Stephen Brown is the Product Marketing Manager for Network Instruments with nearly a decade of experience in network management and security. Steve is also the head geek in charge of their company blog, Network Observations. Steve likes to "get his geek on" anything network security related, VoIP stuff, and anything music and biking related (the kind that requires push power).


Between January and February 2008, we have communicated with 592 network engineers, IT directors, and CIOs scattered around North America, Asia, Europe, Africa, and South America. In addition to being geographically diverse, the population was also evenly distributed among different sized networks. This study was a follow-up of a similar exercise we performed a year ago and the goal is to gauge the changing attitudes and concerns of network professionals, to calculate the average time spent by an IT staff troubleshooting network problems, and to determine adoption rates of new technologies and topologies.
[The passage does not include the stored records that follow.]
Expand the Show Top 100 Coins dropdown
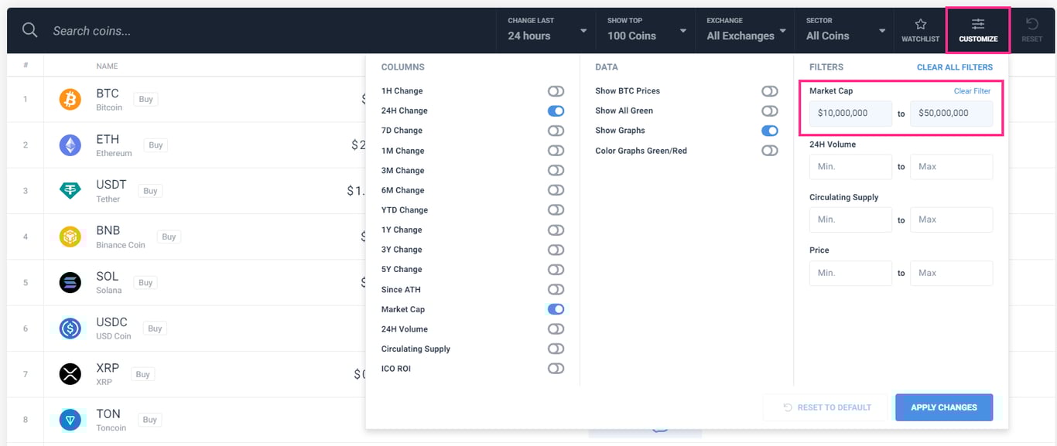 pos(646,29)
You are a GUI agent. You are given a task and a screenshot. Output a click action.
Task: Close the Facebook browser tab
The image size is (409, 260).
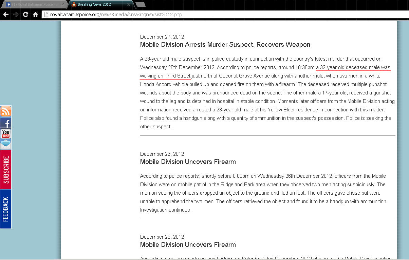point(63,4)
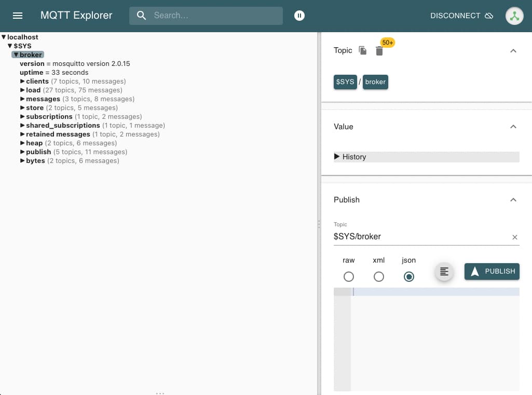This screenshot has width=532, height=395.
Task: Expand the load topic node
Action: pos(23,90)
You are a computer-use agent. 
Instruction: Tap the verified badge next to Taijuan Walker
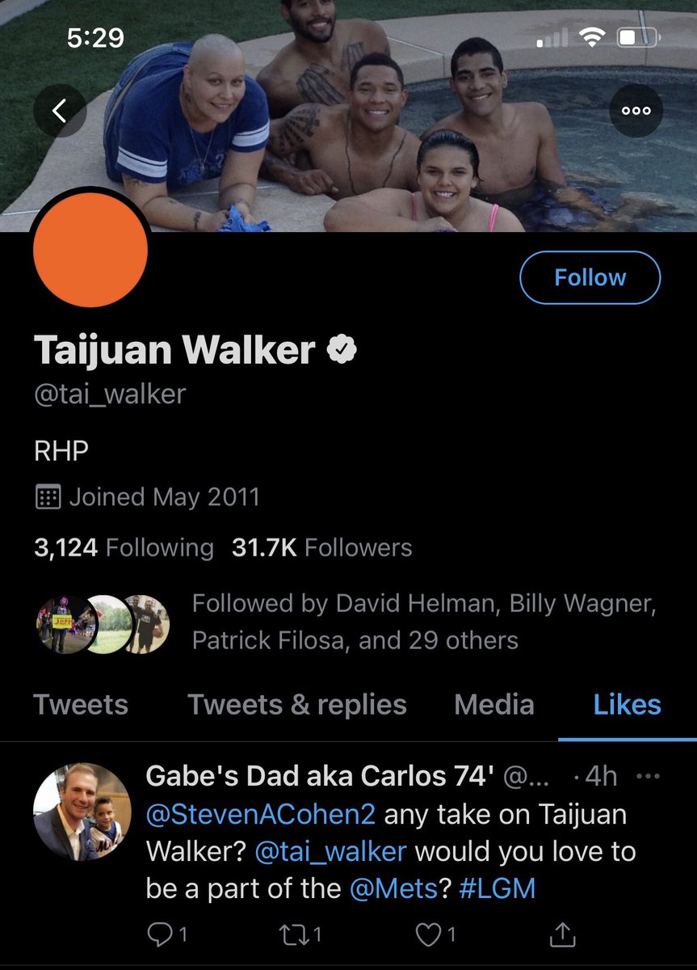coord(342,350)
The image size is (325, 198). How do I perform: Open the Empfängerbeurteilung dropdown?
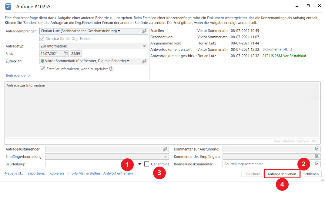coord(165,157)

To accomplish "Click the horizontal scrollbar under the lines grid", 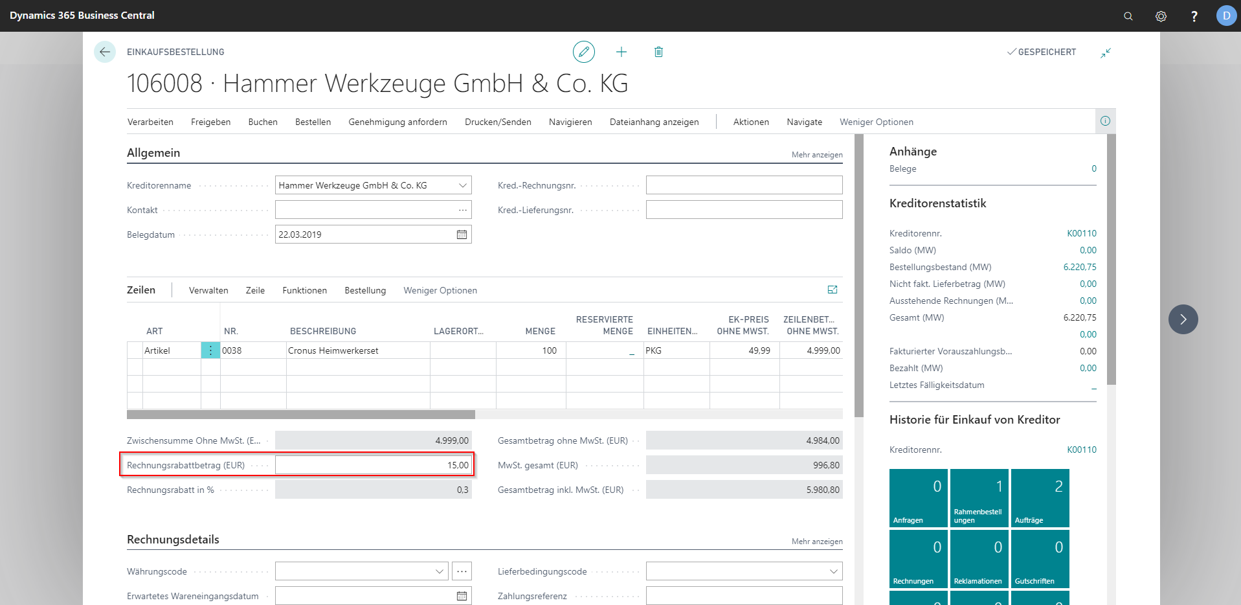I will click(301, 415).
As a leading provider of innovative network analysis solutions, helping organizations and enterprises – including 70 of the Global Fortune 100 companies, it is obvious why Network Instruments would want to know what networking experts think. But we have learned that most of all, technologists also want to hear from other technologists. As Mike Barlow, coauthor of the book “Partnering With the CIO”, has said, “[CIOs] want to listen to other CIOs, not the VP of marketing … they want to hear from someone who's had the same experiences they have.”
What we have learned from this global survey is that despite the many new tools for monitoring and optimizing application performance, almost 75 percent of network professionals continue to cite “identifying the source of a problem” as their primary troubleshooting concern, marking a 25 percent increase from 2007. Performance problems are also on the rise with over two-thirds of respondents spending at least 25 days per year determining the cause of these issues.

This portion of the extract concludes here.